Description of the task.
Using the passage below about a tutor's counseling fee, answer these questions:
(a) Under what conditions does the opening sentence call every career respectable?
(b) What consultation fee must parents pay to discuss their child's progress?
(c) What does the writer's mother often say Sir should change that fee to?

Passage provided.
Moreover, I am of the opinion that every career is respectable, provided it doesn't harm others and is not carried out at the expense of others. So, it is not very civil of you to scorn a man's profession.
"On it also written, parents who wish to talk about their son/daughter's progress should make an appointment and pay a consultation fee of Rs. 250.But you know people in Durgapur, they are so obsessed about their childrens education, they will do anything and everything they can.That's why they make a beeline for tutors who trumpet around."
Sir is a busy man, that is why he asks parents to make prior appointment before coming to meet him. And since counselling is his profession, there is absolutely nothing wrong is being paid for it. In fact, the fee Sir charges (Rs. 250) is quite less compared to the quality of the counsel he offers, and the large number of ignorant, irritating parents he has to handle. My mother often says that Sir should change the Rs. 250 into $250. So, Sudipto, I don't really understand why you are so angry. Do you really have a grievance against Sir, or just a prejudice that's so meaningless but so intense that I am fighting a lost battle against it?
"I don't have anything against him or his profession"
Really? You have a funny way of showing it.
"He claims that people who study hard and get in IITs and IIM's and go abroad and work for MNC's and who fulfills their material wishes are selfish, don't know what they are doing etc. etc."
That's not what he said. This statement of yours calls into question your ability to read.

Available data.

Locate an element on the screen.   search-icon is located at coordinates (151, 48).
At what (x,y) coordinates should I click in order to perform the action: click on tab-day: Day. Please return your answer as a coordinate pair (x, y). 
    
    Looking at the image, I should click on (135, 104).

...

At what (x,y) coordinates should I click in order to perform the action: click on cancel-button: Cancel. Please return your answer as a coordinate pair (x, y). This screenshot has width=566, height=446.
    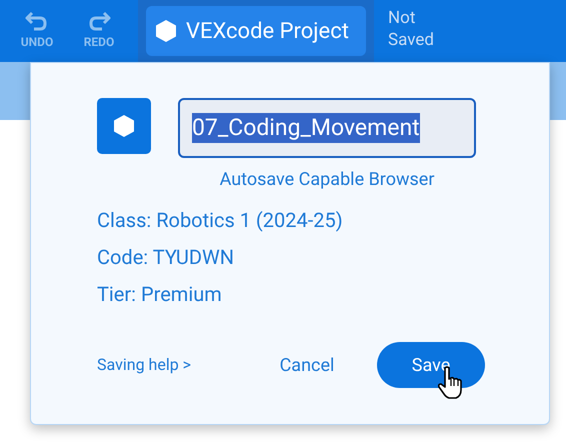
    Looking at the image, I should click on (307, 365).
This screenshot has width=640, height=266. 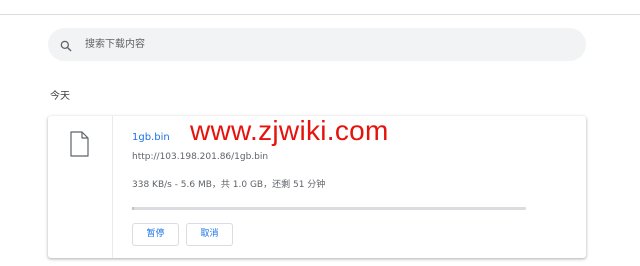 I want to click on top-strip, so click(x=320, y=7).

Result below.
(a) As long as it doesn't harm others and isn't carried out at their expense.
(b) Rs. 250.
(c) $250.